Original Story: “State top criminal justice spender,” by Christopher Jarvis. 3/13/1984.

This week in 1994, The value of single-family homes and duplexes rose about 10% during the past year, while condominiums went up 5 to 15%, depending on the project, the city assessor says. High demand and low supply continue to force property values up, said assessor Shane Horan. “We’ve seen a pretty tight market in housing.…we just try to monitor that and reflect it in our assessments.” The total value of taxable property in Juneau has risen to about $1.49 billion, an increase of about 5.5% over the last year. Horan attributed the increase to the Greens Creek mine on Admiralty Island becoming part of the city tax base; the addition of Costco and an accompanying business subdivision in the Lemon Creek area; construction that started last year at Mapco and Kmart, and about 70 new houses.

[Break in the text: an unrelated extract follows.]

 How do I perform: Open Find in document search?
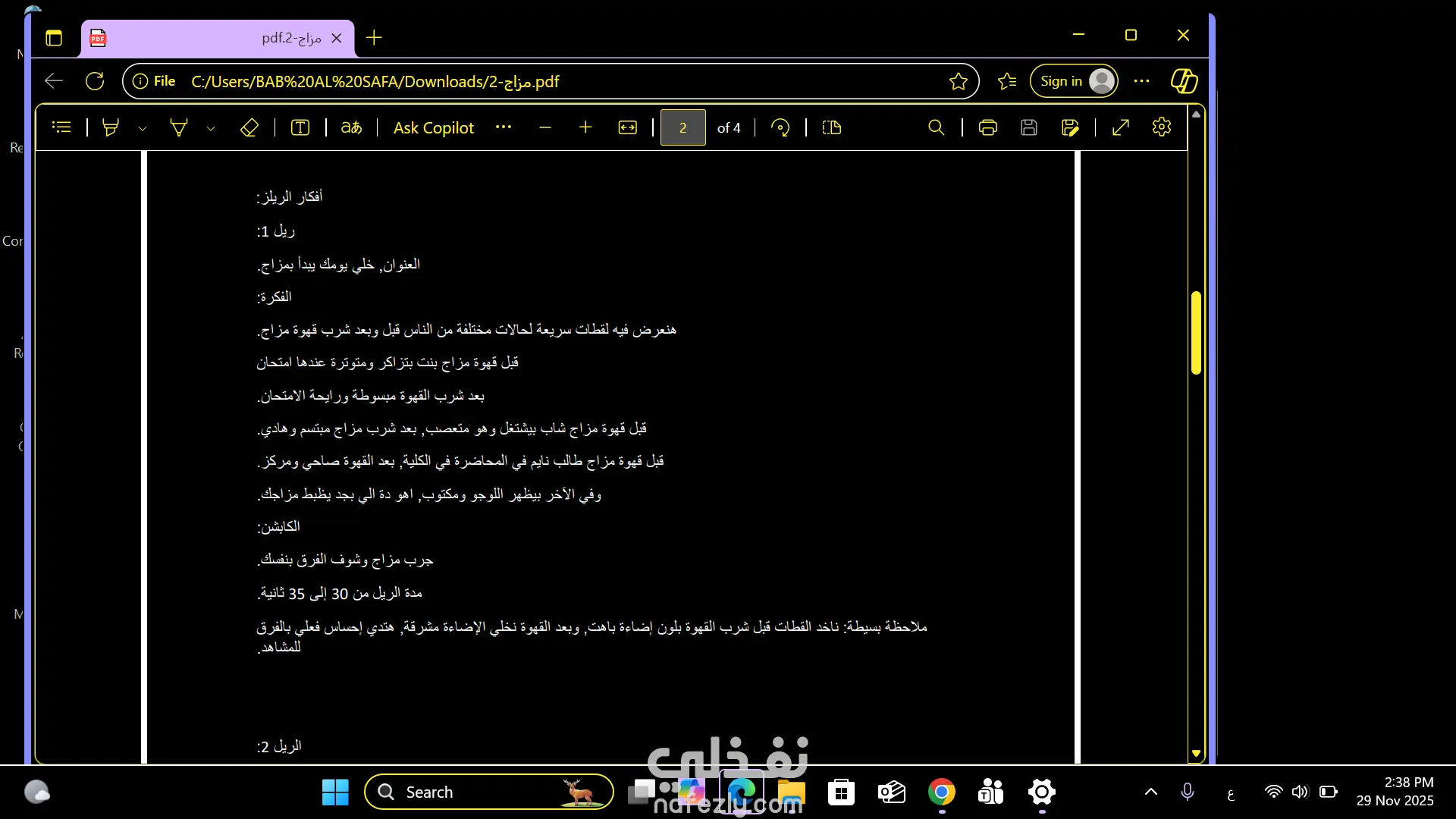pos(937,127)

Taxable property in the city was worth about $1.41 billion last year and $1.35 billion in 1992. The Assembly has not set the tax rate for this year, but a mill rate of 14.23 is being considered compared to last year’s rate of 14.02 mills.

Today residential property assessments rose 1.66% for 2023, far below the 16% jump in 2022. The total preliminary assessed value of all Juneau properties was nearly $6.7 billion in 2023, compared to nearly $6.6 billion the previous year. The current property tax rate is 10.16 mills.

Original Story: “Property values rise,” by Tim Huber. 3/10/1994.

This week in 2004, An education funding package passed by the House on Monday and supported by Gov. Frank Murkowski would provide the Juneau School district with about $3.23 million more next school year. The district had proposed laying off 26 teachers and making other cuts to fill a projected $2.1 million gap for the next school year’s roughly $40 million operating budget. The new funds from the bills the House passed Monday wouldn’t be enough to replace all of the services cut this school year, but it would allow the district to balance next year’s budget “and not have to do those dreadful cuts for staff,” said Juneau School Board President Mary Becker. The district had cut about $1.7 million in services to balance this year’s budget, including afternoon kindergarten buses, after-school activity buses and six teaching positions.

Today the district is in a situation with many similarities as it is planning a major restructuring, including consolidating schools and dozens of layoffs, to cope with a nearly $10 million deficit next year. The state Legislature has passed a bill that would provide roughly $5 million to the district, but the fate of that funding is unknown since even if legislators override Gov. Mike Dunleavy’s veto of it he can use his line item veto on the funds when he signs the budget in June.

Original Story: “District could garner millions from bills,” by The Associated Press and Juneau Empire staff. 3/10/2004.